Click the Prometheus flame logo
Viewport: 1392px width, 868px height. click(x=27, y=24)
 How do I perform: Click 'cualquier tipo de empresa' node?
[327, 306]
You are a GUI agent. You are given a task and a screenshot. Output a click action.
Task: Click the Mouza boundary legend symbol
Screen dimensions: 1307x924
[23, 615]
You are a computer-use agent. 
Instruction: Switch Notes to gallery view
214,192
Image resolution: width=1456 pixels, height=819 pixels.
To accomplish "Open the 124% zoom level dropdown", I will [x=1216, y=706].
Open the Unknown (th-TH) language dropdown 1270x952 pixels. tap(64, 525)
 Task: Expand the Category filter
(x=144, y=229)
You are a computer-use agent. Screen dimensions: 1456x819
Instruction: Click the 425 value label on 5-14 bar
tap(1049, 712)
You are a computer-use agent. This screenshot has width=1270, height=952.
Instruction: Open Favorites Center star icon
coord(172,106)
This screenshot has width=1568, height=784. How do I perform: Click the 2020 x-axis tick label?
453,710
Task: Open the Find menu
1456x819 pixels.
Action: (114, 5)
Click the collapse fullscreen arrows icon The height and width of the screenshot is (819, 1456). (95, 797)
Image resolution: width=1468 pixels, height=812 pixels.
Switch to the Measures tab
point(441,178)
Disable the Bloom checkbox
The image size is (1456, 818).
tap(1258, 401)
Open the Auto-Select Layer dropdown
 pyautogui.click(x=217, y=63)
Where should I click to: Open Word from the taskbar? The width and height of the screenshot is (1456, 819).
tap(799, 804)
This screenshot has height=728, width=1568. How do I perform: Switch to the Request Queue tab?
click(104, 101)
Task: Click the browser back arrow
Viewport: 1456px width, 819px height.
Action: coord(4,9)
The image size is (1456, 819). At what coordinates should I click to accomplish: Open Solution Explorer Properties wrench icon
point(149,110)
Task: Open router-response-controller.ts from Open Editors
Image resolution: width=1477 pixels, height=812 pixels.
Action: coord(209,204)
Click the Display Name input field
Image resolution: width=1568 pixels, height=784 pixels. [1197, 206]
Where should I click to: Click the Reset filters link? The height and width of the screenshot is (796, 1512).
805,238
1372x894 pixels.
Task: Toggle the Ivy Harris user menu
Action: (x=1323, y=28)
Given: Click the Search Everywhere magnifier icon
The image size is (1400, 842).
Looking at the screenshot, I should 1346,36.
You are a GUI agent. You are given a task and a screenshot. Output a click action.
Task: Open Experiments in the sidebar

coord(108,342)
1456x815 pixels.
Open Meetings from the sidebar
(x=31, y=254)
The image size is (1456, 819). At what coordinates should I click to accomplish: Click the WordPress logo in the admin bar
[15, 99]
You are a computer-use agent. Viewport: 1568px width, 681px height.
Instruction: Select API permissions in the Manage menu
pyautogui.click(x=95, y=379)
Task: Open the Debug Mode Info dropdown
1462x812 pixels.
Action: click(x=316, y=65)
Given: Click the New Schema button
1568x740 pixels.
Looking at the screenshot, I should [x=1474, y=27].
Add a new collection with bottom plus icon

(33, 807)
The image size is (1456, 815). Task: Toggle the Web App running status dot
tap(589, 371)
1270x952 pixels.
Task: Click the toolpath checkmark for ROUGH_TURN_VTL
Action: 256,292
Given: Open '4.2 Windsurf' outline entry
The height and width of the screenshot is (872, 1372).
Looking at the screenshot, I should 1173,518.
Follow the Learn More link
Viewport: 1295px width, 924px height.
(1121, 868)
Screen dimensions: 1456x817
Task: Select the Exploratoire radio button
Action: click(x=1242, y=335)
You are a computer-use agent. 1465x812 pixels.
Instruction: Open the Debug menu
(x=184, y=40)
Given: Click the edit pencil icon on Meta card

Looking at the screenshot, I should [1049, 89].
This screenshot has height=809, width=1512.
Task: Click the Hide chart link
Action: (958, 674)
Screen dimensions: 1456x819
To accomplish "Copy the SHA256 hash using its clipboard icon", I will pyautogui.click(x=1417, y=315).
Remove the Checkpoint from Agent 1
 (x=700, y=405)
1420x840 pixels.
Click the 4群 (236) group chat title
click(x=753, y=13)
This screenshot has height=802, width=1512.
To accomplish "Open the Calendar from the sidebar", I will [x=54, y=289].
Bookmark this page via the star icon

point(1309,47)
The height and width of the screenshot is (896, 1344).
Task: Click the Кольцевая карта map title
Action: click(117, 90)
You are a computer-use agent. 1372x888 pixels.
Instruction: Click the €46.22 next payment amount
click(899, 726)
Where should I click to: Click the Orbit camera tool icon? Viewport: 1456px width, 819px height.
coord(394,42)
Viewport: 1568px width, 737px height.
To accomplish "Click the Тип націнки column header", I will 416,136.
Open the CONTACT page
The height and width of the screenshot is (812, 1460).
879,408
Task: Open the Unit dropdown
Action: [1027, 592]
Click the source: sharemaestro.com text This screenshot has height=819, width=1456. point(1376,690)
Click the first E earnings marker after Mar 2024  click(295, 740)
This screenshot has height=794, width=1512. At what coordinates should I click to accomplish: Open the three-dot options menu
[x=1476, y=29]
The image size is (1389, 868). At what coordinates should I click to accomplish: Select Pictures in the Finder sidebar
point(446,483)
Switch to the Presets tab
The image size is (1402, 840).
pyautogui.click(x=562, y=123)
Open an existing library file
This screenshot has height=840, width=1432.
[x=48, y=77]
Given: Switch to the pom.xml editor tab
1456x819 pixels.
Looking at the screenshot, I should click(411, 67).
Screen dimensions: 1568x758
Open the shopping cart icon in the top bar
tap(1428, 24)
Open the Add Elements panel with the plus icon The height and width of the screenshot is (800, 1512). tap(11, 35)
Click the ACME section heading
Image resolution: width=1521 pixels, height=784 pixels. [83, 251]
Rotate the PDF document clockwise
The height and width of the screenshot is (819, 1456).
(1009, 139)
=====
> _YOUR OBJECTIVE_: All of the records are to be reproduced exactly as they were given.

> _COMPLETED TASK_:
Click the Prometheus flame logo
Viewport: 1392px width, 868px height. click(x=27, y=24)
 How do I perform: Click 'cualquier tipo de empresa' node?
[327, 306]
You are a GUI agent. You are given a task and a screenshot. Output a click action.
Task: Click the Mouza boundary legend symbol
Screen dimensions: 1307x924
[23, 615]
You are a computer-use agent. 
Instruction: Switch Notes to gallery view
214,192
Image resolution: width=1456 pixels, height=819 pixels.
To accomplish "Open the 124% zoom level dropdown", I will [x=1216, y=706].
Open the Unknown (th-TH) language dropdown 1270x952 pixels. tap(64, 525)
 Task: Expand the Category filter
(x=144, y=229)
You are a computer-use agent. Screen dimensions: 1456x819
Instruction: Click the 425 value label on 5-14 bar
tap(1049, 712)
You are a computer-use agent. This screenshot has width=1270, height=952.
Instruction: Open Favorites Center star icon
coord(172,106)
This screenshot has width=1568, height=784. How do I perform: Click the 2020 x-axis tick label?
453,710
Task: Open the Find menu
1456x819 pixels.
Action: (114, 5)
Click the collapse fullscreen arrows icon The height and width of the screenshot is (819, 1456). (95, 797)
Image resolution: width=1468 pixels, height=812 pixels.
Switch to the Measures tab
point(441,178)
Disable the Bloom checkbox
The image size is (1456, 818).
tap(1258, 401)
Open the Auto-Select Layer dropdown
 pyautogui.click(x=217, y=63)
Where should I click to: Open Word from the taskbar? The width and height of the screenshot is (1456, 819).
tap(799, 804)
This screenshot has height=728, width=1568. How do I perform: Switch to the Request Queue tab?
click(104, 101)
Task: Click the browser back arrow
Viewport: 1456px width, 819px height.
Action: coord(4,9)
The image size is (1456, 819). At what coordinates should I click to accomplish: Open Solution Explorer Properties wrench icon
point(149,110)
Task: Open router-response-controller.ts from Open Editors
Image resolution: width=1477 pixels, height=812 pixels.
Action: coord(209,204)
Click the Display Name input field
Image resolution: width=1568 pixels, height=784 pixels. [1197, 206]
Where should I click to: Click the Reset filters link? The height and width of the screenshot is (796, 1512).
805,238
1372x894 pixels.
Task: Toggle the Ivy Harris user menu
Action: (x=1323, y=28)
Given: Click the Search Everywhere magnifier icon
The image size is (1400, 842).
Looking at the screenshot, I should 1346,36.
You are a GUI agent. You are given a task and a screenshot. Output a click action.
Task: Open Experiments in the sidebar

coord(108,342)
1456x815 pixels.
Open Meetings from the sidebar
(x=31, y=254)
The image size is (1456, 819). At what coordinates should I click to accomplish: Click the WordPress logo in the admin bar
[15, 99]
You are a computer-use agent. Viewport: 1568px width, 681px height.
Instruction: Select API permissions in the Manage menu
pyautogui.click(x=95, y=379)
Task: Open the Debug Mode Info dropdown
1462x812 pixels.
Action: click(x=316, y=65)
Given: Click the New Schema button
1568x740 pixels.
Looking at the screenshot, I should [x=1474, y=27].
Add a new collection with bottom plus icon

(33, 807)
The image size is (1456, 815). Task: Toggle the Web App running status dot
tap(589, 371)
1270x952 pixels.
Task: Click the toolpath checkmark for ROUGH_TURN_VTL
Action: 256,292
Given: Open '4.2 Windsurf' outline entry
The height and width of the screenshot is (872, 1372).
Looking at the screenshot, I should 1173,518.
Follow the Learn More link
Viewport: 1295px width, 924px height.
(1121, 868)
Screen dimensions: 1456x817
Task: Select the Exploratoire radio button
Action: click(x=1242, y=335)
You are a computer-use agent. 1465x812 pixels.
Instruction: Open the Debug menu
(x=184, y=40)
Given: Click the edit pencil icon on Meta card

Looking at the screenshot, I should [1049, 89].
This screenshot has height=809, width=1512.
Task: Click the Hide chart link
Action: (958, 674)
Screen dimensions: 1456x819
To accomplish "Copy the SHA256 hash using its clipboard icon", I will pyautogui.click(x=1417, y=315).
Remove the Checkpoint from Agent 1
 (x=700, y=405)
1420x840 pixels.
Click the 4群 (236) group chat title
click(x=753, y=13)
This screenshot has height=802, width=1512.
To accomplish "Open the Calendar from the sidebar", I will [x=54, y=289].
Bookmark this page via the star icon

point(1309,47)
The height and width of the screenshot is (896, 1344).
Task: Click the Кольцевая карта map title
Action: click(117, 90)
You are a computer-use agent. 1372x888 pixels.
Instruction: Click the €46.22 next payment amount
click(899, 726)
Where should I click to: Click the Orbit camera tool icon? Viewport: 1456px width, 819px height.
coord(394,42)
Viewport: 1568px width, 737px height.
To accomplish "Click the Тип націнки column header", I will 416,136.
Open the CONTACT page
The height and width of the screenshot is (812, 1460).
879,408
Task: Open the Unit dropdown
Action: [1027, 592]
Click the source: sharemaestro.com text This screenshot has height=819, width=1456. point(1376,690)
Click the first E earnings marker after Mar 2024  click(295, 740)
This screenshot has height=794, width=1512. At what coordinates should I click to accomplish: Open the three-dot options menu
[x=1476, y=29]
The image size is (1389, 868). At what coordinates should I click to accomplish: Select Pictures in the Finder sidebar
point(446,483)
Switch to the Presets tab
The image size is (1402, 840).
pyautogui.click(x=562, y=123)
Open an existing library file
This screenshot has height=840, width=1432.
[x=48, y=77]
Given: Switch to the pom.xml editor tab
1456x819 pixels.
Looking at the screenshot, I should click(411, 67).
Screen dimensions: 1568x758
Open the shopping cart icon in the top bar
tap(1428, 24)
Open the Add Elements panel with the plus icon The height and width of the screenshot is (800, 1512). tap(11, 35)
Click the ACME section heading
Image resolution: width=1521 pixels, height=784 pixels. [83, 251]
Rotate the PDF document clockwise
The height and width of the screenshot is (819, 1456).
(1009, 139)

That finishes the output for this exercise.